Most people with little or no experience confuse micro-programming with macro-programming. They believe that the two are the same, and that experience with one is the same as the other. This colors their expectations and often their own self-confidence. It’s probably the main reason why so many think that code is malleable, and that years worth of work should be doable in a couple of months. It’s a nice delusion, but often a very costly one. We see it’s effect in our failure rate.
In an immature field, absolutely nothing beats experience. Without it, a project is dependent on sheer luck, and given the dismal state of our knowledge and technologies, it’s a massive amount of luck that is required. Software projects generally succeed when they are driven by experts who understand their volatile nature. They usually fail otherwise.
Agree in part. Beware of situations where the architectural problems (macro?) hides some other problems, like not knowing how to solve/implement a viable solution (micro?).

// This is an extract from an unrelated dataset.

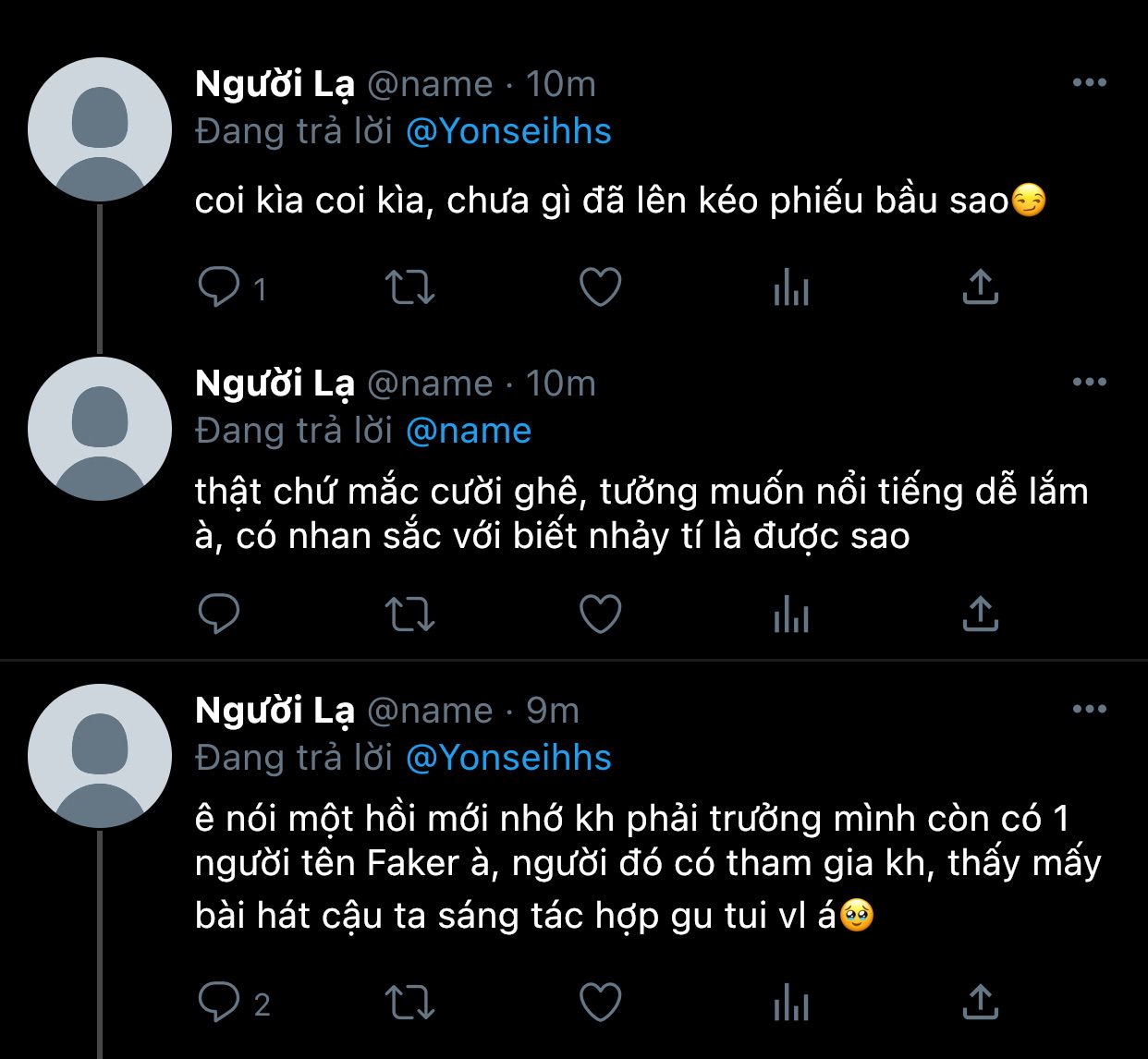
Task: Open the more options menu on the first tweet
Action: click(x=1089, y=83)
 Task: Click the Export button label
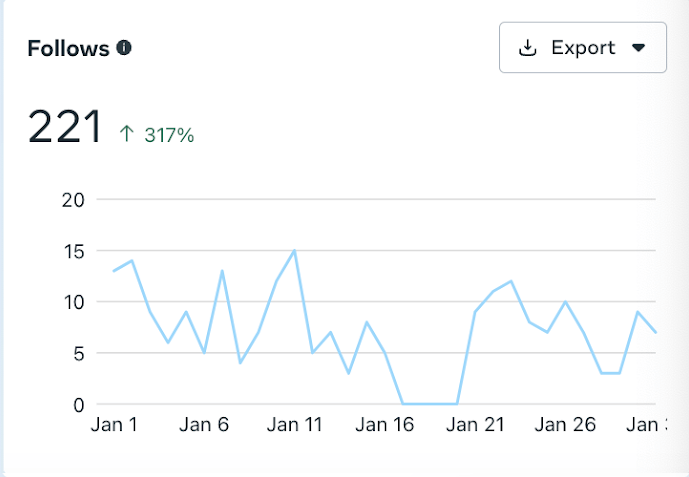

ReplyDeleteA nice reference to this:
http://pindancing.blogspot.com/2009/09/sudoku-in-coders-at-work.html
http://norvig.com/sudoku.html
Hi Seiti,
ReplyDeleteThanks for the comments. I read the link and found it very interesting.
For me, I would consider the algorithm for solving Suduko as being part of the domain expertise. In a way it is really outside of both the micro/macro break-down. Just because someone can code well doesn't automatically mean that they understand higher mathematics. It is more obvious in a domain like financial math or physics. Software developers always need access to domain experts.
A good domain expert in mathematics should be able to code up an algorithm no problem. Depending on their background it might even be reasonable code. Still, success with that type of micro-programming, doesn't mean that they are ready to architect a big system.
A good micro-programmer should be able to turn a research paper on the algorithm into code. Micro-programming in most domains doesn't require the ability to extend the domain, just to be able to implement it properly.
But I'd expect a good macro-programmer to a) guess that the algorithm is potentially hard, and b) research it or c) assign it to someone else who is qualified. Their main problem is how all of the pieces and technologies come together to get released into a viable system. Through experience they should be able to quickly identify the domain problems, and properly insure that they can be dealt with in a reasonable time.
That's why I think that anyone in a macro-programming position has to have had a lot of micro-programming experience. You can't afford to get distracted or take wild guesses. The unmentioned programmer using TDD and flailing at the code is a classic development scenario. They're focused on the wrong problem, at the wrong time. Someone more experienced would have known to punt the problem.
Paul.
great article and explanation very much appreciative.